As he glanced at the brained corpse upon the ground the iron
eyes of the motionless blacksmith followed them and rested there
also.
"Is Colonel Bohun dead?" said the smith quite calmly. "Then
he's damned."
"Don't say anything! Oh, don't say anything," cried the
atheist cobbler, dancing about in an ecstasy of admiration of the
English legal system. For no man is such a legalist as the good
Secularist.
The blacksmith turned on him over his shoulder the august face
of a fanatic.
"It's well for you infidels to dodge like foxes because the
world's law favours you," he said; "but God guards His own in His
pocket, as you shall see this day."
Then he pointed to the colonel and said: "When did this dog
die in his sins?"
"Moderate your language," said the doctor.

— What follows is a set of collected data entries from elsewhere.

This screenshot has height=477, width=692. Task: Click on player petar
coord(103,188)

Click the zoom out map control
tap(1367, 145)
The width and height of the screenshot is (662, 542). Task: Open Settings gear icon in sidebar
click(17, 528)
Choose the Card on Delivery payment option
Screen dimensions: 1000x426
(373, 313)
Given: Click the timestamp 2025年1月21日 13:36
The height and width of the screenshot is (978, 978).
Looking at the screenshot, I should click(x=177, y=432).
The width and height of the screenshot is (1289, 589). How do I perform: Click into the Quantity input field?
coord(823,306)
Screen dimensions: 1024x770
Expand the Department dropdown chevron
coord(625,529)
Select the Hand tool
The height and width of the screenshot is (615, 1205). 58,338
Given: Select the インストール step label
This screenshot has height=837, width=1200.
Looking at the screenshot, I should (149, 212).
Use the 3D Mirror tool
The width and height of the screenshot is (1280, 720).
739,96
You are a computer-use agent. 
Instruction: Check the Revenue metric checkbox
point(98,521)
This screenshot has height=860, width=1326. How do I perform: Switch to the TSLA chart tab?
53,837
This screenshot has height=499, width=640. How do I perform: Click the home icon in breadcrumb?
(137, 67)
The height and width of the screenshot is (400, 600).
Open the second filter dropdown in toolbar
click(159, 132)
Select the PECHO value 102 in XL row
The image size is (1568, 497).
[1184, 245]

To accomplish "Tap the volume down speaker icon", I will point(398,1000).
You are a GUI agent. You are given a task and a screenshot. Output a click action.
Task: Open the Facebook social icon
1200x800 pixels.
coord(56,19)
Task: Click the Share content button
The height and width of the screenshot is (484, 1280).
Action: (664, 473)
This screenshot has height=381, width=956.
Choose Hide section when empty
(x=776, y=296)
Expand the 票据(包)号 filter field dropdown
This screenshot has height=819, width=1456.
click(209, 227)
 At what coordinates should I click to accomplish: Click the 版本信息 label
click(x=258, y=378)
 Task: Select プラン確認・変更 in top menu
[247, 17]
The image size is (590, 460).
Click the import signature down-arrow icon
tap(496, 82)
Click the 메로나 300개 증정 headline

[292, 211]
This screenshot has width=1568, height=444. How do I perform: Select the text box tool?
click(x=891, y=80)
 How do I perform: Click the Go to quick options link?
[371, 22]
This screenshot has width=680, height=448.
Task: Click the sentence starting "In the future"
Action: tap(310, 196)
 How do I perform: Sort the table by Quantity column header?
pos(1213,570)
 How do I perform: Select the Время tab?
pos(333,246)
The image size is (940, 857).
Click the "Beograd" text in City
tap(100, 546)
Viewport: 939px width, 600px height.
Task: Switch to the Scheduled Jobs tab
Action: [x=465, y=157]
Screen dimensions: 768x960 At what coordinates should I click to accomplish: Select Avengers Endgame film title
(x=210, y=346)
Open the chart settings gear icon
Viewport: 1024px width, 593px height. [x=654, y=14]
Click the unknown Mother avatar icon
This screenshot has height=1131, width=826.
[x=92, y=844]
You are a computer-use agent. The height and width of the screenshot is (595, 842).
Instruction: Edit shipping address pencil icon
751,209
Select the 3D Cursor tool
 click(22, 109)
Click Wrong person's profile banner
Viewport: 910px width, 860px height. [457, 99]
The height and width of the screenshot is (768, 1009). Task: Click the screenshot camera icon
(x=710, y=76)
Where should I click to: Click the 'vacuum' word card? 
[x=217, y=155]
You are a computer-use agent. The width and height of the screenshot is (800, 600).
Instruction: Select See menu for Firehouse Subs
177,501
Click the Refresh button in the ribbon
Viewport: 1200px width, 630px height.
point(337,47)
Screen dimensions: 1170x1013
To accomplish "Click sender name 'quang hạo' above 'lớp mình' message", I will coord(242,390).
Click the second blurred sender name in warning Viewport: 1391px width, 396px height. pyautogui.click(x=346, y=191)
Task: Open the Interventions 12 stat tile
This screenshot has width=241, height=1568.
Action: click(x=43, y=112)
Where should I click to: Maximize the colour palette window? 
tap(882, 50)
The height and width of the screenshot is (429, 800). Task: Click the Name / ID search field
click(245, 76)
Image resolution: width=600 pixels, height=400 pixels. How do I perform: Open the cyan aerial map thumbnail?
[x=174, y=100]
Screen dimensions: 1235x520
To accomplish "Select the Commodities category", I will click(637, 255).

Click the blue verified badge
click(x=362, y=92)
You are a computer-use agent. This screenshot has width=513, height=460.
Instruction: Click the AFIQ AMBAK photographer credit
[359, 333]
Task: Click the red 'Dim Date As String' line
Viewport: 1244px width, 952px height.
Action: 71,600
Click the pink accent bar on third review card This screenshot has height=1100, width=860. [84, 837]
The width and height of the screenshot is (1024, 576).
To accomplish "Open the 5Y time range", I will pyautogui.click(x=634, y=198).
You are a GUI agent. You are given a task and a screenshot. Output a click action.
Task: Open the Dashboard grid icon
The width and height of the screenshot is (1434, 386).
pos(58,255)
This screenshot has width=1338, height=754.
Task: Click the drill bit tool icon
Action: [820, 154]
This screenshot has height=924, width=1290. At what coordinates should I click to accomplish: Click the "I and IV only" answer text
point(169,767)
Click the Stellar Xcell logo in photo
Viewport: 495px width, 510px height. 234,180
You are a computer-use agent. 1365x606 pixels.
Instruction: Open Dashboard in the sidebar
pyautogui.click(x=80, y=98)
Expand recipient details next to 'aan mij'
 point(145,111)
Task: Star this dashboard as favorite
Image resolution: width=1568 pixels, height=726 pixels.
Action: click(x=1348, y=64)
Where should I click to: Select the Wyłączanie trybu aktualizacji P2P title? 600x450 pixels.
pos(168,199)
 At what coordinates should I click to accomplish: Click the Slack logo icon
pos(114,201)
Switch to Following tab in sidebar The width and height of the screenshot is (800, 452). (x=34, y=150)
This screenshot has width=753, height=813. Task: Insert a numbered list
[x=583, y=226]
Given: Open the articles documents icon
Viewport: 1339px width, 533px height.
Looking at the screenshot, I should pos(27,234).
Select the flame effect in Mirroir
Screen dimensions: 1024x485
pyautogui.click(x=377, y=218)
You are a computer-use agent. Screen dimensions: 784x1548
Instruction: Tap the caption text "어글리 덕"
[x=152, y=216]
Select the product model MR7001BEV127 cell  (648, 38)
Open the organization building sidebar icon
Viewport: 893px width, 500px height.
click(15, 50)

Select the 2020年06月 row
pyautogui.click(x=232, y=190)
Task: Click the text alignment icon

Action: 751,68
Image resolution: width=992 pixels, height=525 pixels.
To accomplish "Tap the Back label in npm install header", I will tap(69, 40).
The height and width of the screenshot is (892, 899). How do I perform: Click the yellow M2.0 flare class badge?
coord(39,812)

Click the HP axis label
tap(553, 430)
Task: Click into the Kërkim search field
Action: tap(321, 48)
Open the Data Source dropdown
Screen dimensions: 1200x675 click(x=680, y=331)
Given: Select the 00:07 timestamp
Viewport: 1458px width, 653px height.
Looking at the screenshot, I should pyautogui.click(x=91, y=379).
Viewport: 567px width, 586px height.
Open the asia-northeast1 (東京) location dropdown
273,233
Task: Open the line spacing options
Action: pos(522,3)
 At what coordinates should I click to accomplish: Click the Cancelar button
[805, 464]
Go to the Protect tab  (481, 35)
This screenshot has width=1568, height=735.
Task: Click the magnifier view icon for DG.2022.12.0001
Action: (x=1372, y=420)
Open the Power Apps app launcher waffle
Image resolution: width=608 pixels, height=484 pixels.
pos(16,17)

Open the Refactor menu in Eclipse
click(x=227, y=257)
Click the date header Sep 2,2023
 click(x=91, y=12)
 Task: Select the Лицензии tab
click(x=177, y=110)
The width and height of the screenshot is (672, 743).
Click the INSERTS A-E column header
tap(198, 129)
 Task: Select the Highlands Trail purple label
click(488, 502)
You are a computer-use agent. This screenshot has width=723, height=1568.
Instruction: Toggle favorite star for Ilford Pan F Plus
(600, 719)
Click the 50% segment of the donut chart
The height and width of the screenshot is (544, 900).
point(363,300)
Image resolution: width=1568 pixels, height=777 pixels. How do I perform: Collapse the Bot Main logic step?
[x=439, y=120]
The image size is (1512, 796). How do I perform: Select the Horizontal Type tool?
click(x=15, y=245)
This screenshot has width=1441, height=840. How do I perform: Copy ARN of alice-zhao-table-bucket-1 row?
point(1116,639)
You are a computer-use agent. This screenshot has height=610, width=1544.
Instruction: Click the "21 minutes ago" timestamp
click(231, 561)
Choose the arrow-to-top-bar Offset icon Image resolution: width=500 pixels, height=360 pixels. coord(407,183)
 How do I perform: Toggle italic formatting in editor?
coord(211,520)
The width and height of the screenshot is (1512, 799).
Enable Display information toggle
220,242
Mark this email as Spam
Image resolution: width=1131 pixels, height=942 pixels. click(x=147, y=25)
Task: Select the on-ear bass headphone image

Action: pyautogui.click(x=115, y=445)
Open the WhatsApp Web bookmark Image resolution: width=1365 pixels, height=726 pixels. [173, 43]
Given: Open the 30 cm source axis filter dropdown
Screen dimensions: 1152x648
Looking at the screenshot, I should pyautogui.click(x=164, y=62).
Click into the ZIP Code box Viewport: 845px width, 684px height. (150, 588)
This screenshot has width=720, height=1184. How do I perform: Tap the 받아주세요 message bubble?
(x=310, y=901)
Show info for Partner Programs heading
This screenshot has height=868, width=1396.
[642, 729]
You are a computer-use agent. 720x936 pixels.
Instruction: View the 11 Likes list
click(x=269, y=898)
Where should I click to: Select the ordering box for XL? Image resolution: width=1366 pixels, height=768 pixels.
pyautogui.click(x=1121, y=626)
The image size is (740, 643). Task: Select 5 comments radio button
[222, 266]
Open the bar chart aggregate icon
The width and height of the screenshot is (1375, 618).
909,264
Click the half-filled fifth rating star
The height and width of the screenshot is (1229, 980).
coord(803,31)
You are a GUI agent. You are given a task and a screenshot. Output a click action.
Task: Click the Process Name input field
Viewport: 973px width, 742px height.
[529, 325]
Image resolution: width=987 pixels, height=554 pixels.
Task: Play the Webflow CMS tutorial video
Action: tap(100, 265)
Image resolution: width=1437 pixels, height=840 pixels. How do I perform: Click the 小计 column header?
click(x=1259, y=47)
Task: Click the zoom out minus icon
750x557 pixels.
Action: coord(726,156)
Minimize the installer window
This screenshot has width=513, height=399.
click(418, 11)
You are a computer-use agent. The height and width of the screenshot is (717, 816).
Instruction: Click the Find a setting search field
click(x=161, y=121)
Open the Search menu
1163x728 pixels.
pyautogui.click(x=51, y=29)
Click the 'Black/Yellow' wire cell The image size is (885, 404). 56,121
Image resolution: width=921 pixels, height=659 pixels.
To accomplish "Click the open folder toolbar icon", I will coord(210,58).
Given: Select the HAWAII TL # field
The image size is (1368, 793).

"Moderate the Bible's language, and I'll moderate mine. When
did he die?"
"I saw him alive at six o'clock this morning," stammered
Wilfred Bohun.
"God is good," said the smith. "Mr. Inspector, I have not the
slightest objection to being arrested. It is you who may object
to arresting me. I don't mind leaving the court without a stain
on my character. You do mind perhaps leaving the court with a bad
set-back in your career."
The solid inspector for the first time looked at the
blacksmith with a lively eye; as did everybody else, except the
short, strange priest, who was still looking down at the little
hammer that had dealt the dreadful blow.
"There are two men standing outside this shop," went on the
blacksmith with ponderous lucidity, "good tradesmen in Greenford
whom you all know, who will swear that they saw me from before
midnight till daybreak and long after in the committee room of our
Revival Mission, which sits all night, we save souls so fast. In
Greenford itself twenty people could swear to me for all that
time. If I were a heathen, Mr. Inspector, I would let you walk on
to your downfall. But as a Christian man I feel bound to give you
your chance, and ask you whether you will hear my alibi now or in
court."
The inspector seemed for the first time disturbed, and said,
"Of course I should be glad to clear you altogether now."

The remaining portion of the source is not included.